* Passage provided
--*--
Archon
Archon copied to clipboard
Discussion: Handling partial storage failures in document crawling
Context
During code review, we identified a potential silent data loss scenario in the document storage operations where chunks can be created but fail to store in the database, yet the crawl still returns as "successful".
Current Behavior
In document_storage_operations.py, when process_and_store_documents completes:
- Chunks are created from crawled content
- Storage to Supabase is attempted
- If storage fails (e.g., foreign key violations, database errors), the function still returns with
chunks_stored: 0 - The crawl appears successful to the user, but no data was actually saved
Potential Causes of Storage Failure
- Database connectivity issues - Supabase down, network timeouts
- Foreign key violations - Source record doesn't exist in
archon_sourcestable - Database constraints - Unique violations, row size limits, quota exceeded
- Data validation - Invalid JSON, encoding issues
Proposed Solutions
Option 1: Fail Fast (Recommended for production)
--*--
* Given material
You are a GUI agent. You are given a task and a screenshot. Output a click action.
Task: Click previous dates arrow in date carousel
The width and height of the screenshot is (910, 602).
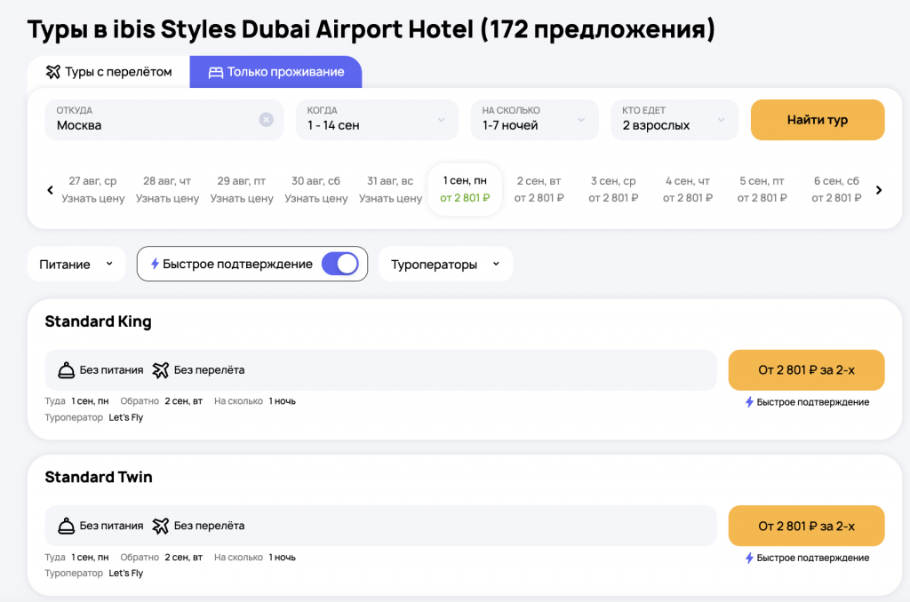point(50,190)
--*--
* Short task
For each statement, decide whether it agrees with the discussion of partial storage failures in document crawling. Answer yes or no, and quote the words from that discussion that decide it.
1. When storage fails, the crawl reports an error to the user.
2. Unique violations and exceeded quotas are given as possible causes of storage failure.
3. The Fail Fast option is recommended for production.

* Task output
1. No: "The crawl appears successful to the user, but no data was actually saved"
2. Yes: "Unique violations, row size limits, quota exceeded"
3. Yes: "Option 1: Fail Fast (Recommended for production)"